* Work to be completed
Give the listing again exactly, skipping any pictures it holds.

++++ Records provided

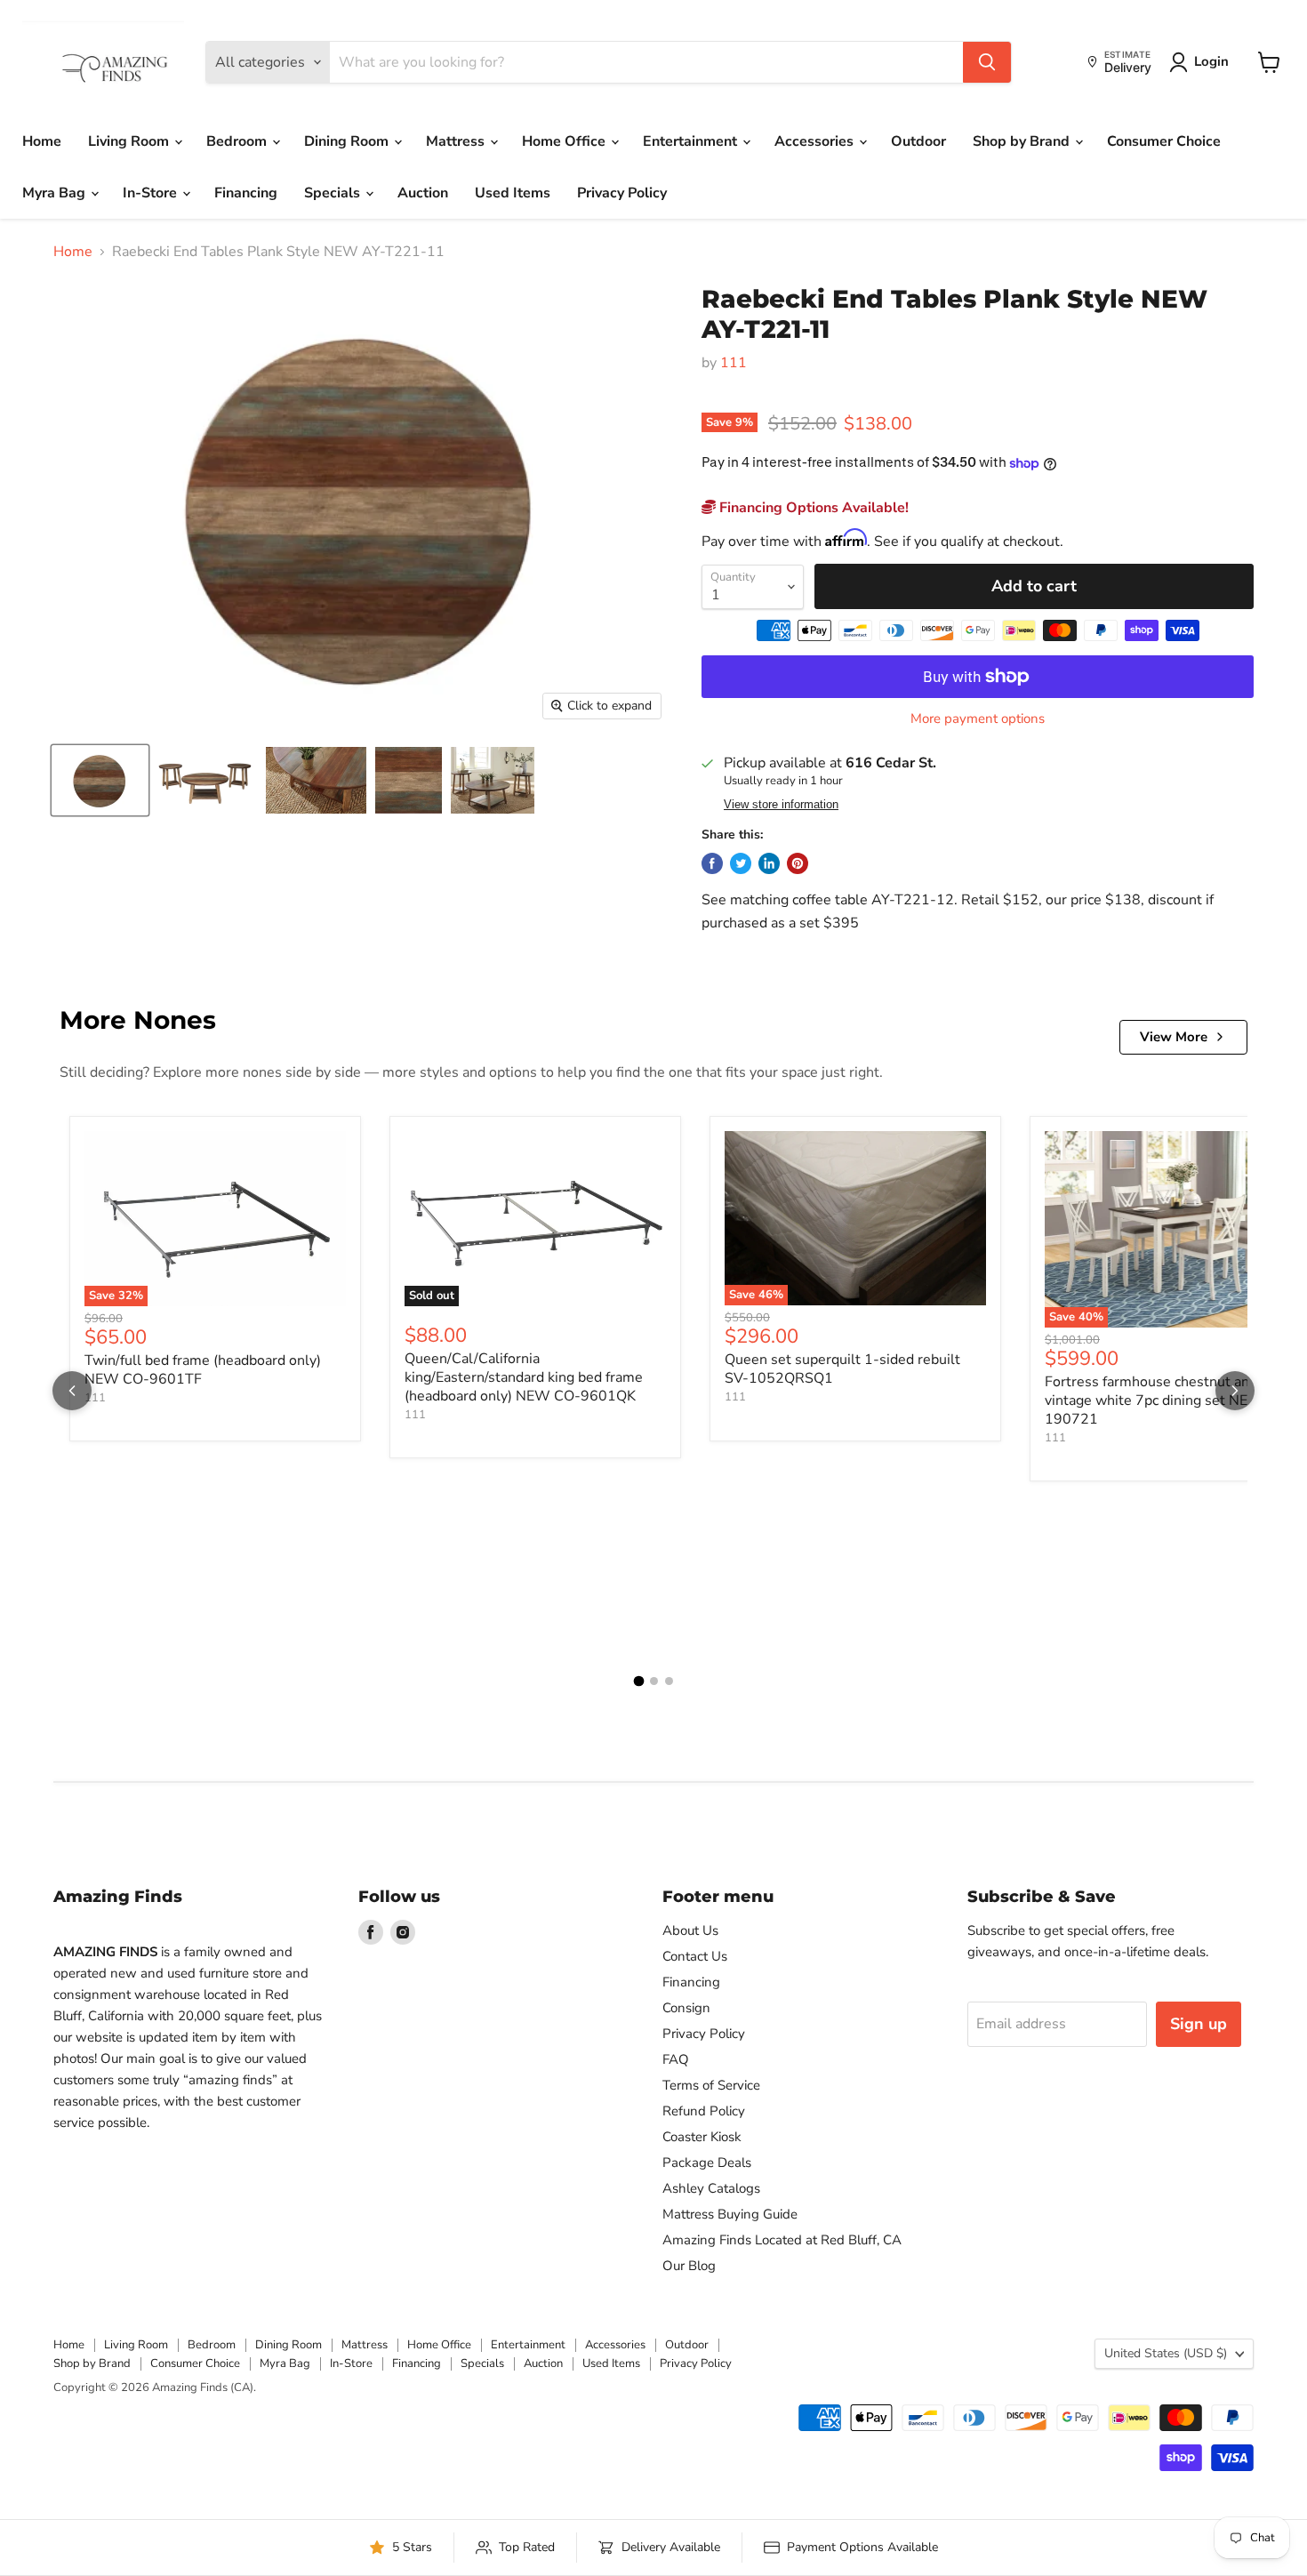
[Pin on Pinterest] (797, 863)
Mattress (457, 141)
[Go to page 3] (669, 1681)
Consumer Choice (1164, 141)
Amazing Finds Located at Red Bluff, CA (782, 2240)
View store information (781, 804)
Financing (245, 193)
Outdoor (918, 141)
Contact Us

++++++++

* Result
[Pin on Pinterest] (797, 863)
Mattress (457, 141)
[Go to page 3] (669, 1681)
Consumer Choice (1164, 141)
Amazing Finds Located at Red Bluff, CA (782, 2240)
View store information (781, 804)
Financing (245, 193)
Outdoor (918, 141)
Contact Us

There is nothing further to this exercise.